Definition of "a topological manifold with corners".
Solution 1:
Actually, a topological manifold with corners is identical to a topological manifold with boundary. A typical definition of an $n$-dimensional topological manifold with boundary is a second-countable (or paracompact, take your pick) Hausdorff space in which each point has a neighborhood homeomorphic to an open subset of $[0,\infty) \times \mathbb R^{n-1}$. The natural way to define a topological manifold with corners would be to replace the "model space" by $[0,\infty)^k \times \mathbb R^{n-k}$ for some $1\le k \le n$. However, it turns out that any two such model spaces are homeomorphic. Thus corner points and boundary points are not topologically distinguishable from each other.

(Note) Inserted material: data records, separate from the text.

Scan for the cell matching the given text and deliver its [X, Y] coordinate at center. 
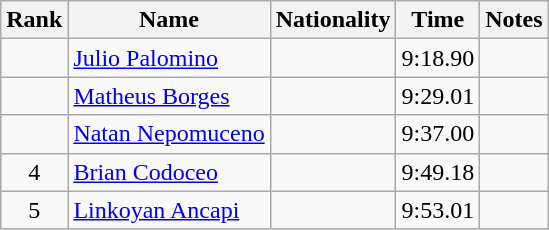
Time [438, 20]
9:53.01 [438, 210]
Matheus Borges [169, 96]
9:18.90 [438, 58]
Linkoyan Ancapi [169, 210]
Julio Palomino [169, 58]
9:29.01 [438, 96]
Natan Nepomuceno [169, 134]
Name [169, 20]
Rank [34, 20]
9:37.00 [438, 134]
4 [34, 172]
Brian Codoceo [169, 172]
Notes [514, 20]
9:49.18 [438, 172]
Nationality [333, 20]
5 [34, 210]
From the cell containing the given text, extract its center point as (X, Y) coordinate. 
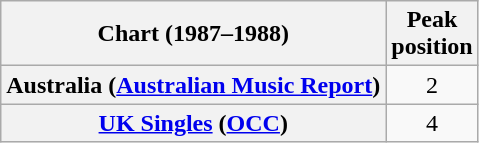
Peakposition (432, 34)
2 (432, 85)
Australia (Australian Music Report) (194, 85)
4 (432, 123)
UK Singles (OCC) (194, 123)
Chart (1987–1988) (194, 34)
Provide the (x, y) coordinate of the cell's center where the given text is located.  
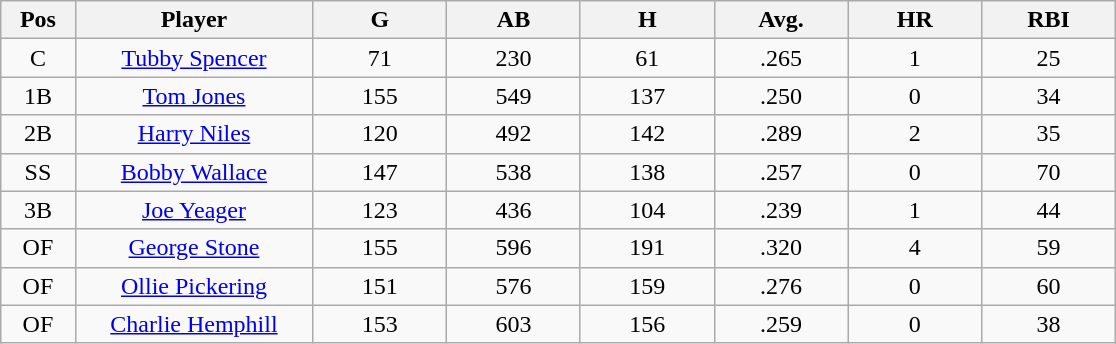
3B (38, 210)
Tom Jones (194, 96)
70 (1049, 172)
44 (1049, 210)
Avg. (781, 20)
George Stone (194, 248)
159 (647, 286)
4 (915, 248)
34 (1049, 96)
.289 (781, 134)
.259 (781, 324)
120 (380, 134)
RBI (1049, 20)
156 (647, 324)
25 (1049, 58)
Ollie Pickering (194, 286)
.320 (781, 248)
549 (514, 96)
38 (1049, 324)
Pos (38, 20)
61 (647, 58)
HR (915, 20)
2 (915, 134)
1B (38, 96)
H (647, 20)
596 (514, 248)
123 (380, 210)
142 (647, 134)
538 (514, 172)
Joe Yeager (194, 210)
436 (514, 210)
C (38, 58)
603 (514, 324)
492 (514, 134)
.250 (781, 96)
Player (194, 20)
60 (1049, 286)
191 (647, 248)
576 (514, 286)
.257 (781, 172)
.276 (781, 286)
104 (647, 210)
.239 (781, 210)
147 (380, 172)
35 (1049, 134)
G (380, 20)
71 (380, 58)
151 (380, 286)
137 (647, 96)
AB (514, 20)
230 (514, 58)
138 (647, 172)
SS (38, 172)
59 (1049, 248)
2B (38, 134)
Charlie Hemphill (194, 324)
.265 (781, 58)
Tubby Spencer (194, 58)
Bobby Wallace (194, 172)
153 (380, 324)
Harry Niles (194, 134)
Output the (x, y) coordinate of the center of the cell containing the given text.  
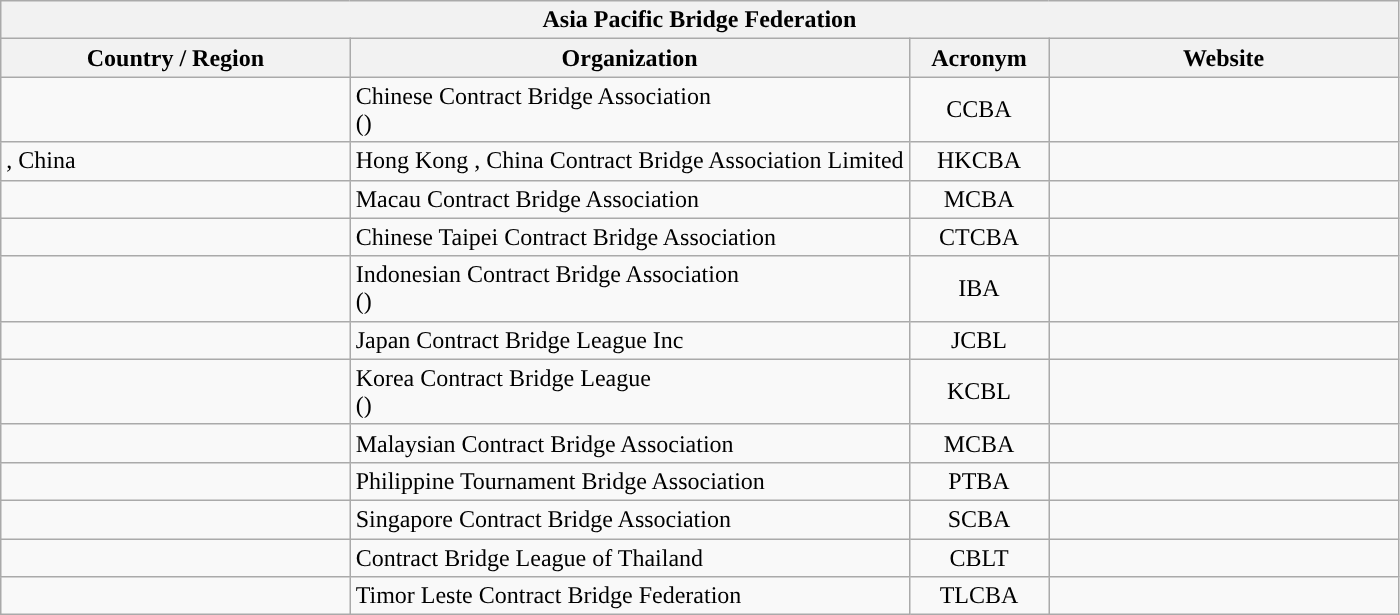
Asia Pacific Bridge Federation (700, 20)
Korea Contract Bridge League() (630, 392)
Macau Contract Bridge Association (630, 199)
Japan Contract Bridge League Inc (630, 340)
HKCBA (979, 161)
JCBL (979, 340)
Malaysian Contract Bridge Association (630, 443)
Organization (630, 58)
PTBA (979, 481)
TLCBA (979, 596)
Hong Kong , China Contract Bridge Association Limited (630, 161)
Indonesian Contract Bridge Association() (630, 288)
Contract Bridge League of Thailand (630, 557)
Country / Region (176, 58)
Acronym (979, 58)
KCBL (979, 392)
, China (176, 161)
Chinese Contract Bridge Association() (630, 110)
Timor Leste Contract Bridge Federation (630, 596)
IBA (979, 288)
SCBA (979, 519)
CBLT (979, 557)
CTCBA (979, 237)
Website (1224, 58)
Philippine Tournament Bridge Association (630, 481)
Chinese Taipei Contract Bridge Association (630, 237)
CCBA (979, 110)
Singapore Contract Bridge Association (630, 519)
Scan for the cell matching the given text and deliver its [X, Y] coordinate at center. 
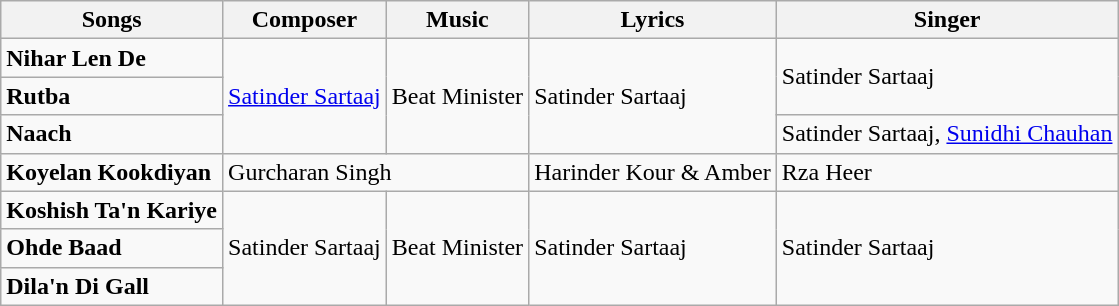
Koyelan Kookdiyan [112, 172]
Naach [112, 134]
Satinder Sartaaj, Sunidhi Chauhan [947, 134]
Composer [305, 20]
Music [457, 20]
Harinder Kour & Amber [653, 172]
Dila'n Di Gall [112, 286]
Lyrics [653, 20]
Rza Heer [947, 172]
Koshish Ta'n Kariye [112, 210]
Songs [112, 20]
Singer [947, 20]
Nihar Len De [112, 58]
Ohde Baad [112, 248]
Rutba [112, 96]
Gurcharan Singh [376, 172]
Capture the cell that displays the provided text and extract its [X, Y] central coordinate. 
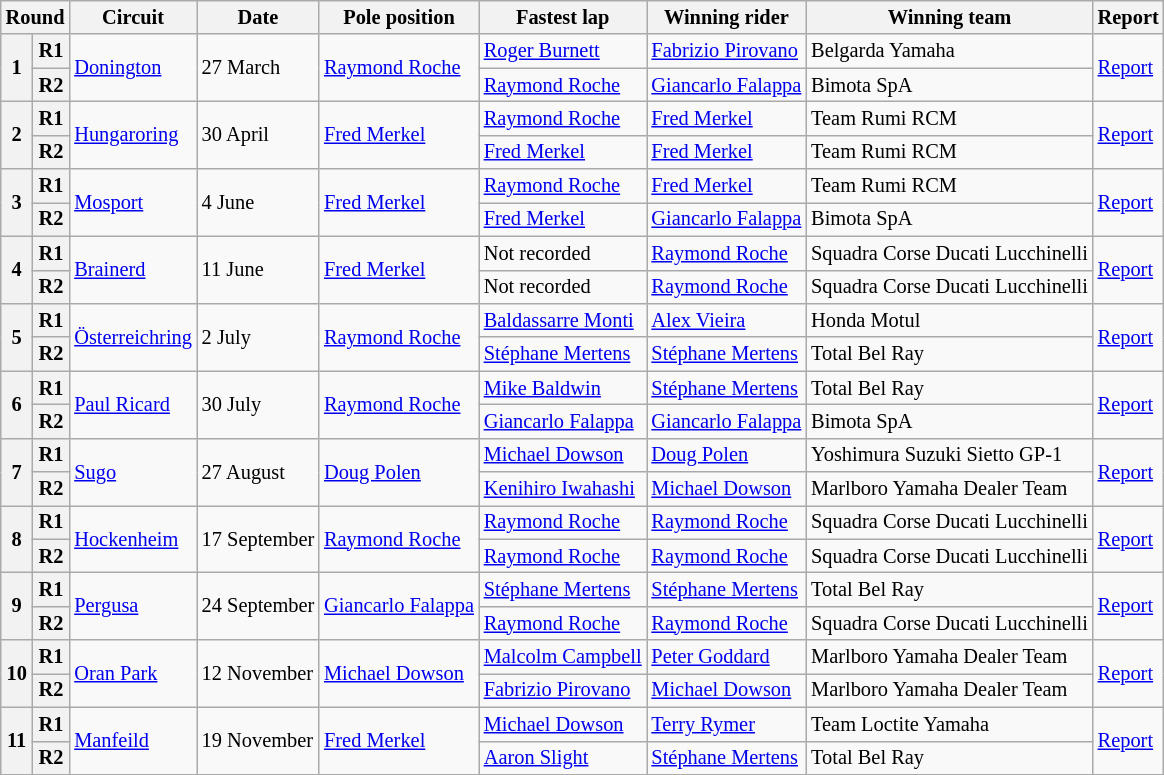
5 [17, 336]
Baldassarre Monti [563, 320]
Alex Vieira [726, 320]
Circuit [132, 17]
Round [36, 17]
27 March [258, 68]
Winning rider [726, 17]
Peter Goddard [726, 657]
4 June [258, 202]
2 July [258, 336]
24 September [258, 606]
Yoshimura Suzuki Sietto GP-1 [950, 455]
Roger Burnett [563, 51]
Malcolm Campbell [563, 657]
Sugo [132, 472]
27 August [258, 472]
Pergusa [132, 606]
7 [17, 472]
Mike Baldwin [563, 388]
8 [17, 538]
17 September [258, 538]
9 [17, 606]
11 [17, 740]
4 [17, 270]
Terry Rymer [726, 724]
1 [17, 68]
Mosport [132, 202]
Date [258, 17]
Hungaroring [132, 134]
11 June [258, 270]
Manfeild [132, 740]
6 [17, 404]
2 [17, 134]
Brainerd [132, 270]
12 November [258, 674]
Aaron Slight [563, 758]
Winning team [950, 17]
19 November [258, 740]
Paul Ricard [132, 404]
30 April [258, 134]
Team Loctite Yamaha [950, 724]
Fastest lap [563, 17]
Pole position [399, 17]
3 [17, 202]
Donington [132, 68]
30 July [258, 404]
Kenihiro Iwahashi [563, 489]
Hockenheim [132, 538]
Belgarda Yamaha [950, 51]
Oran Park [132, 674]
Honda Motul [950, 320]
Österreichring [132, 336]
10 [17, 674]
Return (X, Y) of the center of cell containing provided text 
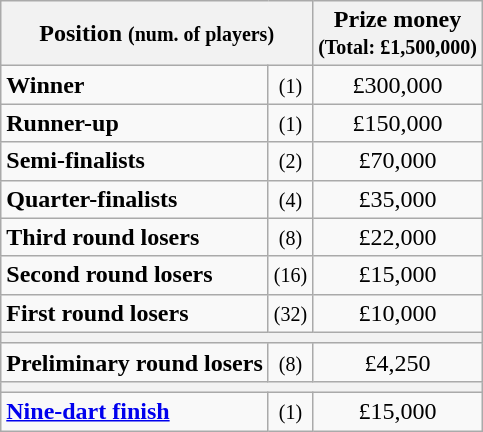
£300,000 (398, 85)
Preliminary round losers (135, 362)
Position (num. of players) (157, 34)
Winner (135, 85)
Semi-finalists (135, 161)
£22,000 (398, 237)
(4) (290, 199)
(32) (290, 313)
Prize money(Total: £1,500,000) (398, 34)
Second round losers (135, 275)
£70,000 (398, 161)
Runner-up (135, 123)
(2) (290, 161)
£4,250 (398, 362)
Nine-dart finish (135, 411)
(16) (290, 275)
Third round losers (135, 237)
Quarter-finalists (135, 199)
£150,000 (398, 123)
£10,000 (398, 313)
First round losers (135, 313)
£35,000 (398, 199)
Locate the cell with the specified text and output its [X, Y] center coordinate. 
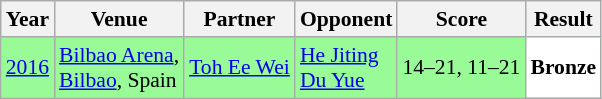
Bronze [563, 68]
He Jiting Du Yue [346, 68]
Venue [119, 19]
Opponent [346, 19]
Year [28, 19]
Bilbao Arena,Bilbao, Spain [119, 68]
2016 [28, 68]
Toh Ee Wei [240, 68]
Score [461, 19]
Partner [240, 19]
Result [563, 19]
14–21, 11–21 [461, 68]
Return [X, Y] of the center of cell containing provided text 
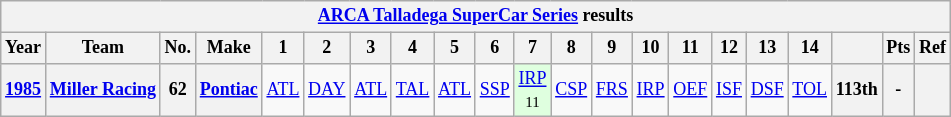
9 [612, 48]
Pontiac [228, 90]
14 [810, 48]
113th [856, 90]
4 [412, 48]
Pts [898, 48]
6 [494, 48]
2 [327, 48]
IRP11 [532, 90]
3 [371, 48]
OEF [690, 90]
- [898, 90]
1 [283, 48]
1985 [24, 90]
ISF [730, 90]
10 [650, 48]
No. [178, 48]
13 [767, 48]
11 [690, 48]
8 [572, 48]
Year [24, 48]
ARCA Talladega SuperCar Series results [476, 16]
TOL [810, 90]
IRP [650, 90]
FRS [612, 90]
SSP [494, 90]
TAL [412, 90]
12 [730, 48]
Miller Racing [102, 90]
DAY [327, 90]
CSP [572, 90]
Team [102, 48]
Ref [933, 48]
DSF [767, 90]
5 [455, 48]
7 [532, 48]
62 [178, 90]
Make [228, 48]
Search for the cell housing the specified text and yield its [X, Y] center coordinate. 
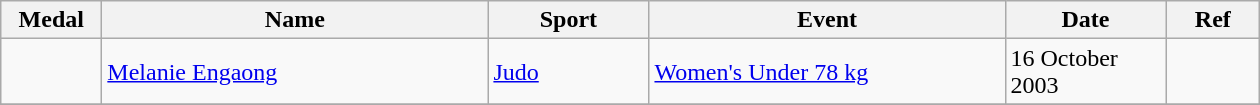
Medal [52, 20]
Name [295, 20]
Melanie Engaong [295, 72]
Sport [568, 20]
Judo [568, 72]
Ref [1213, 20]
Women's Under 78 kg [827, 72]
Date [1086, 20]
Event [827, 20]
16 October 2003 [1086, 72]
Determine the (x, y) coordinate at the center of the cell enclosing the given text.  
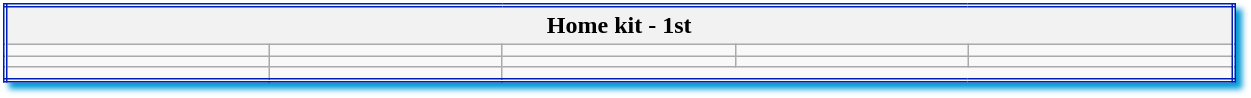
Home kit - 1st (619, 25)
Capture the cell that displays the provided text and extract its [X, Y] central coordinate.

The only time it makes sense to distinguish between "manifolds with corners" and "manifolds with boundary" is if a smooth structure is involved. Because $[0,\infty) \times \mathbb R^{n-1}$ is not diffeomorphic to $[0,\infty)^k \times \mathbb R^{n-k}$ when $k>1$, the smooth compatibility condition for charts depends on which model space is used, and a "smooth manifold with corners" need not be a "smooth manifold with boundary."
Solution 2:
Manifolds with corners are defined similarly to manifolds with boundary. The only difference that in addition to local model space equal to $R^n$, one also allows products $H_{k,n}=(R_+)^k \times R^{n-k}$. Here $R_+=[0,\infty)$. Thus, a topological $n$-manifold with corners is a Hausdorff 2nd countable topological space $X$ equipped with a maximal atlas, whose charts are described below: For every $x\in X$ there exists a neighborhood $U$ of $x$ in $X$ homeomorphic to some $H_{k,n}$ via a prescribed homeomorphism $f: U\to H_{n,k}$ (a "chart"); here $k$ depends on $x$. It is a requirement that the transition maps between charts $$ h=g\circ f^{-1}: V\subset H_{k,n}\to H_{k,n} $$ preserve the corners, in the sense that $$ h(0\times R^{n-k} \cap V)\subset 0\times R^{n-k}. $$ (You do not need this requirement in the case of manifolds with boundary.) This defines a stratification of $X$ into $n-k$-dimensional strata $X_k$: $$ X_k=\{x\in X: f(x)=0\times R^{n-k}\subset H_{n,k}\} $$ for some chart $f$. if $X=X_0$ then $X$ is simply a topological manifold; if $X=X_0\cup X_1$ then $X$ is a manifold with boundary.
See also here.
Edit: Lastly, you do not need the invariance of domain theorem to define corners. Furthermore, a homeomorphism between two manifolds with corners need not preserve corners. Just think about self-homeomorphism $(R_+)^2\to (R_+)^2$: They need not set the origin to itself. However, the category of manifolds with corners has its own notion of isomorphisms; such isomorphisms will preserve corners by definition.